• **PROVIDED INFORMATION**
····················

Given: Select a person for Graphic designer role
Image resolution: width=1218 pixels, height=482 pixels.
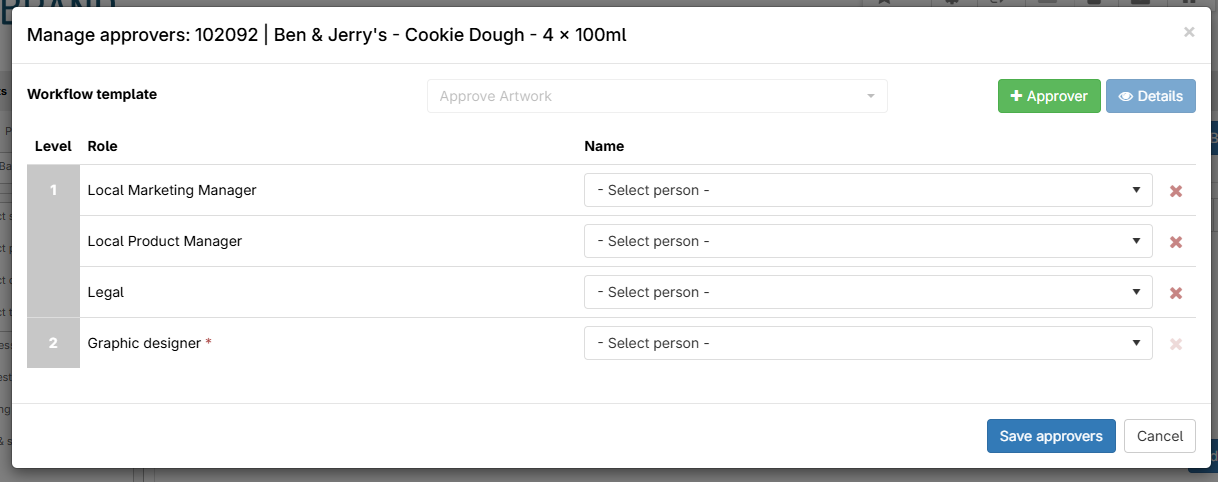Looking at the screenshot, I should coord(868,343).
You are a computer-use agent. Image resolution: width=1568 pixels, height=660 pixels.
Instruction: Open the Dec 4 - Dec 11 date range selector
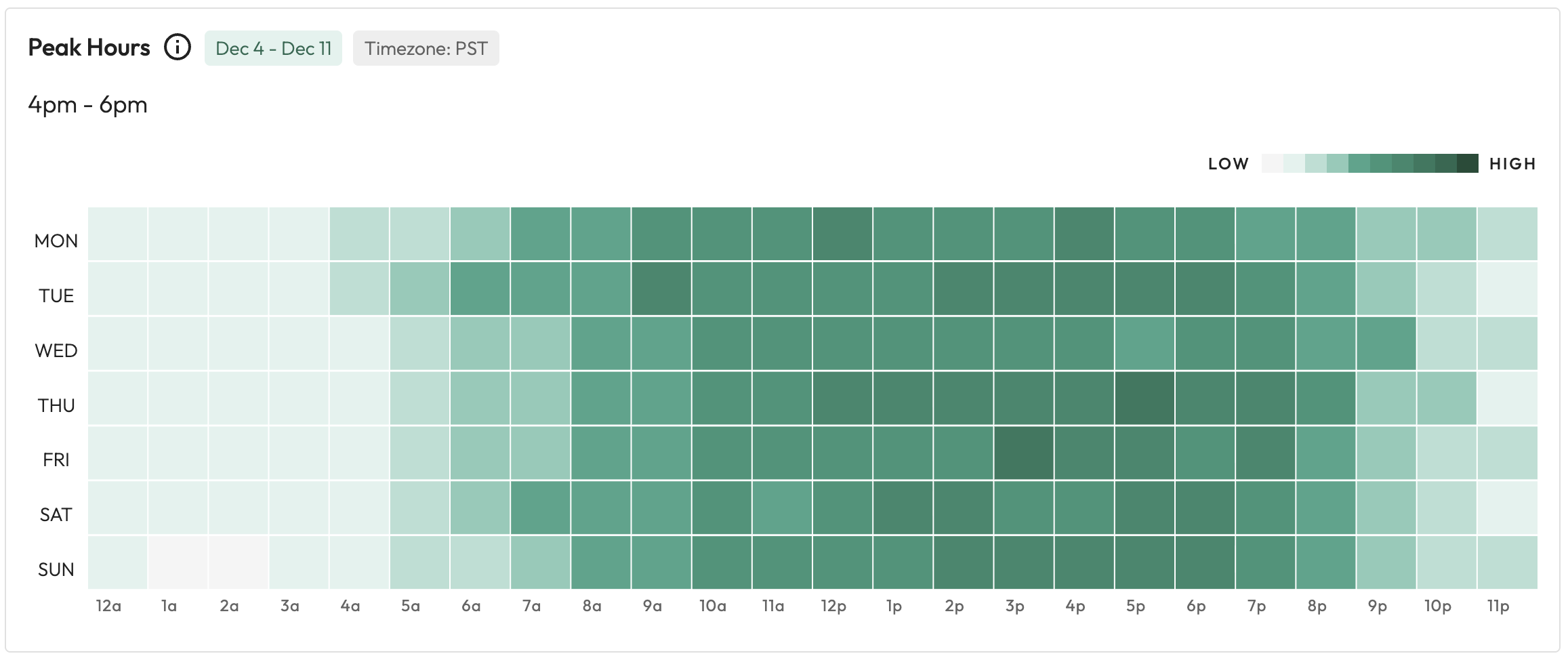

····················

• **YOUR OBJECTIVE**
Pictures do not belong in the copy. Repeat exactly each line from the one with "Image resolution: width=1218" through the end of the listing.

• **FINISHED TASK**
Image resolution: width=1218 pixels, height=482 pixels.
Looking at the screenshot, I should coord(868,343).
You are a computer-use agent. Image resolution: width=1568 pixels, height=660 pixels.
Instruction: Open the Dec 4 - Dec 11 date range selector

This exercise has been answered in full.